Deepcopy Flux Model

Hi,

I am struggling with warmstarting Flux models. My idea is to deepcopy both the model and the optimizer. However, if I do that the training error goes significantly up when retraining. If I use BSON: @save/@load it works as expected.

So my questions are:

  • Are the Flux models / optimizer not deep copyable?
  • Is there any other way to achieve an in-memory copy of the models.

In the end I would actually would like to have a single model and just load/store the parameters. But that does not work either.
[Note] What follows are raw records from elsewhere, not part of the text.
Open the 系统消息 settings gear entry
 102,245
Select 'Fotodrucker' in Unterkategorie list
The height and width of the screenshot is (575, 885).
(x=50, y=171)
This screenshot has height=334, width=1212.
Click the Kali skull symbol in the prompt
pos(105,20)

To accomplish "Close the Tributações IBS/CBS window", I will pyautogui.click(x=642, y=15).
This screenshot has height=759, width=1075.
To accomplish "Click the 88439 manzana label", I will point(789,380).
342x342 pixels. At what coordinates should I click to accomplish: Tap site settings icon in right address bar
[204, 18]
It’s seems that the model somehow has some global state that prevents having independent copies.

Thanks Tobi

Without an MWE it is difficult to pinpoint the exact issue, but one thing which would not work with deepcopy is that the stateful optimizers uses an IdDict to map parameters to state and identity is not preserved by deepcopy (i.e deepcopy(a) !== a) by definition. I believe that BSON.@save "modelopt.bson" model opt will preserve identities when model and opt are loaded back.

For the second part of the question about storing parameters, Flux has the function loadparams! which loads parameters into an existing model.

I don’t think Flux has a way to load optimizer state in the same way though. You can try to do so manually using equals (==) instead of identity (===). I think that if you do BSON.@save "paropt.bson" pars opt where pars = params(model) you’ll get the identity preservation when loading so if that works for you I suggest you do it that way.

Note that BSON might not guarantee long term compatibility so if you make changes to your project there is a risk that an old model won’t load. I haven’t used it in a while so it might be wrong though.

Thanks. MWE would of course be better but your answer indicated already that deepcopy will not work. I know about loadparams! but since the optimizer seems to be not deep copyable that does not help.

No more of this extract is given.